As McGurk spoke, Neville studied the young man’s expression as the words sank in, seeing shock, incomprehension and in equal measure.

‘This ain’t true,’ he whispered.

‘I’m sorry,’ she countered, ‘it is. Your father, his brother and their uncle were all murdered, by or on the orders of the same people. It was an underworld thing.’

‘Are you telling me my father and his kin were all gangsters?’ Marlon gasped.

‘The uncle thought he was, but he was out of his depth. Your father’s brother was a stupid little boy, fifteen years old, but he wanted to be one. As for your father, he was somebody who kept the wrong company, and it got him killed.’

‘Fifteen years old?’ Marlon repeated. ‘What happened to him?’

‘He dealt drugs for his uncle to kids at his school, and they were caught; to the people who supplied them, that was a capital offence.’

‘Who were these people? The ones who killed them?’

‘That doesn’t matter,’ McGurk told him. ‘It’s ancient history now.’

‘And what about this grandma you say I’ve got?’

‘Well, that’s the thing,’ Martin said. ‘I’m afraid that she’s followed the pattern. It’s her murder we’re investigating. Her remains were found in the river a couple of weeks ago.’

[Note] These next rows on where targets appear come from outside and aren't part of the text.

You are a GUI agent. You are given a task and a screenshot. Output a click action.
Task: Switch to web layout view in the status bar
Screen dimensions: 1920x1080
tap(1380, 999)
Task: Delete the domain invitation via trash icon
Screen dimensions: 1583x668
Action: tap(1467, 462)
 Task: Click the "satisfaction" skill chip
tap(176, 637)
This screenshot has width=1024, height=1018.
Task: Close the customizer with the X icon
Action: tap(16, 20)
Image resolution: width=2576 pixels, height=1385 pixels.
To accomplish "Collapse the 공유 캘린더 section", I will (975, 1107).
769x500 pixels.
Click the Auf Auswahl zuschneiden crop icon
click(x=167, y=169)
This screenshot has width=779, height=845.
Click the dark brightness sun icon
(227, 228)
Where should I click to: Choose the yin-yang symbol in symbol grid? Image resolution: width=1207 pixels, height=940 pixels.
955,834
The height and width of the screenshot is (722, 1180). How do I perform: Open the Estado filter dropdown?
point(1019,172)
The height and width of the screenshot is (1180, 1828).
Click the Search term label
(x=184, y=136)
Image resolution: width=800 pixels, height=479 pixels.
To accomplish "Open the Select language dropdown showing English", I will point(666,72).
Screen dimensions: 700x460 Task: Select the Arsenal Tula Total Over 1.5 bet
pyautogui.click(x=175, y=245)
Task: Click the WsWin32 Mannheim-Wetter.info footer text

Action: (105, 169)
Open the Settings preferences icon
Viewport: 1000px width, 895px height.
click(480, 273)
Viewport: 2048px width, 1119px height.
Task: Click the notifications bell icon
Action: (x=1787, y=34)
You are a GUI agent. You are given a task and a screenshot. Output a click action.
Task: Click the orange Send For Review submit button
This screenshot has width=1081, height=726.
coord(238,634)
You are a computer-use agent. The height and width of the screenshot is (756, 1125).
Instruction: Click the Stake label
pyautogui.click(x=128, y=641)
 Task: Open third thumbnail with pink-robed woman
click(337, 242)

‘You mean the dead woman who’s been in the papers? The body on the island? That was her?’

‘I’m afraid so.’

‘God!’ he gasped.

‘That’s why I have to ask you again. Did you know of her, and have you ever visited her?’

‘No,’ he insisted, ‘never. Honest,’ he added. ‘Why? Has somebody said I did?’

‘No,’ McGurk replied, ‘but just in case our bosses ask us to prove that to their satisfaction, we’d like you to give us a sample of your DNA. Would you agree to that?’

‘What? You mean like blood?’

‘No,’ Neville reassured him, ‘just a saliva smear from your mouth. We can take it right here.’ She reached into her bag and took out a sealed spatula, and a plastic envelope.

The young man glanced around, checking that no one was watching.

‘I can take it from you in the toilet if you’d rather,’ McGurk offered.

‘No. Let’s do it here.’

Following the sergeant’s instructions, he opened his mouth and let her swab the inside of his cheek, then watched as she bagged the sample and put it away.

‘Do you tell me when you get a result?’ he asked.

‘No, it’s not like that,’ she replied. ‘You’re giving it to us for elimination only and you haven’t committed a crime, so it won’t be kept on the national database.’

Marlon shrugged. ‘It’s nothin’ to me. As long as it don’t mean I have to be a Watson, that’s okay.’